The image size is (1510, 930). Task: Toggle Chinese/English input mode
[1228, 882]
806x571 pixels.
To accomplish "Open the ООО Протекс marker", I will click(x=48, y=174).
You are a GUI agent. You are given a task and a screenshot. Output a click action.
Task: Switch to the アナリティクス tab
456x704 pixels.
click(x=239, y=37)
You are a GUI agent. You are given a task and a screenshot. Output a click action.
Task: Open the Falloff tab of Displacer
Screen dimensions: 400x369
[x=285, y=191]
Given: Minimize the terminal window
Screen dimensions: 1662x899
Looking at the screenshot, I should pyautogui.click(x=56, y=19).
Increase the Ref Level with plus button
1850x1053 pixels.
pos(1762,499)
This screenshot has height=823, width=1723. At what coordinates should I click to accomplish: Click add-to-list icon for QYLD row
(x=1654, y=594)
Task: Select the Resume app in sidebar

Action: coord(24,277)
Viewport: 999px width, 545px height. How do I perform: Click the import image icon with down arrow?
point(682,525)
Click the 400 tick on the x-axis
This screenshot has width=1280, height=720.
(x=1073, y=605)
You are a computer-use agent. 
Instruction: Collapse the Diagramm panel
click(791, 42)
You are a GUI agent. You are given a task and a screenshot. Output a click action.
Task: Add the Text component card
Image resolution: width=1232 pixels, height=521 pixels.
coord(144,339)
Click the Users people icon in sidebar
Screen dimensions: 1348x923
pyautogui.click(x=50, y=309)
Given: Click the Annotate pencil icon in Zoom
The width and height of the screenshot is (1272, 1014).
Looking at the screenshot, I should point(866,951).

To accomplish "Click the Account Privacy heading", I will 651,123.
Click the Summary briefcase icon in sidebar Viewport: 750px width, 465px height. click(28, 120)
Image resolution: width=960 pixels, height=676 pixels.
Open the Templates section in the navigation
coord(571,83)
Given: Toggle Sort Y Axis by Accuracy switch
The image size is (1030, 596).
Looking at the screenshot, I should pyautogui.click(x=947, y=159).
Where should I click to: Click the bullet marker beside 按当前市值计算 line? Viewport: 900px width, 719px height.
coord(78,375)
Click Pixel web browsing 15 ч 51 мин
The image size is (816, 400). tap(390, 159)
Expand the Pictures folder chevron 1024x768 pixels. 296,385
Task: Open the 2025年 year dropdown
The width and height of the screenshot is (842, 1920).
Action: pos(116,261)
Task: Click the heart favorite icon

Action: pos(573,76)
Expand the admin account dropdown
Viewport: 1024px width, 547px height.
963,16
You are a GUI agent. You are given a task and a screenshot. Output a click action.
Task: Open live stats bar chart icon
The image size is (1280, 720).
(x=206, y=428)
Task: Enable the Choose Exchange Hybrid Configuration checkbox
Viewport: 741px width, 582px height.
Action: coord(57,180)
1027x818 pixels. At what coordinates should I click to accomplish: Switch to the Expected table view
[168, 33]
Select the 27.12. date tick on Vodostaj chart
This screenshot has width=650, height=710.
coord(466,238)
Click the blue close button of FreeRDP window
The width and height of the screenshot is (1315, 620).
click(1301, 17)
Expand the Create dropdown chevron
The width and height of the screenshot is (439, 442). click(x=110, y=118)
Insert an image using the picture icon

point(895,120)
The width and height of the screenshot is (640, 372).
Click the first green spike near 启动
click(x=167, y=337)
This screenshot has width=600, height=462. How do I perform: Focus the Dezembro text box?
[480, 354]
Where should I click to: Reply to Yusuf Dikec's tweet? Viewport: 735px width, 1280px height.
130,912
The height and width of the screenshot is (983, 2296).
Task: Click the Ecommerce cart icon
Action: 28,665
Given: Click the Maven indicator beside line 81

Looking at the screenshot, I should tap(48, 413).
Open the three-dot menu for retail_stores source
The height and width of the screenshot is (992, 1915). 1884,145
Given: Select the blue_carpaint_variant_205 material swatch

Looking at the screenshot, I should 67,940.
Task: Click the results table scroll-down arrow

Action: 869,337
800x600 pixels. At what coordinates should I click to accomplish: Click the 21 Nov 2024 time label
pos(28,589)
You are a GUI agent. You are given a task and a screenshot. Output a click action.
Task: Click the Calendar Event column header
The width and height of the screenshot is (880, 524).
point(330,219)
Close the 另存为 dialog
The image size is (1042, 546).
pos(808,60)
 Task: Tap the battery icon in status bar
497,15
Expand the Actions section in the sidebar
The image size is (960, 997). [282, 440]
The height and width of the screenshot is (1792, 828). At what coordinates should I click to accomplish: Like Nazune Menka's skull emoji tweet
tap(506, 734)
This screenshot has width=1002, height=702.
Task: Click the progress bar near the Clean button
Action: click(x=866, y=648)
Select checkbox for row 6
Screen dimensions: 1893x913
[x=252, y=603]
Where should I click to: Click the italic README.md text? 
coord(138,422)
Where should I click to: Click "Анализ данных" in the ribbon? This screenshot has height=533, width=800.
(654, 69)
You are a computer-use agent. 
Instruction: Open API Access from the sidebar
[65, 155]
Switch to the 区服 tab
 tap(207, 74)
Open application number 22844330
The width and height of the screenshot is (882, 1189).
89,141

▬▬▬

[Action item]: Within the entries above, find every line where the string "will" occurs, and copy it.

[Solution]:
To accomplish "Open the ООО Протекс marker", I will click(x=48, y=174).
To accomplish "Click the Account Privacy heading", I will 651,123.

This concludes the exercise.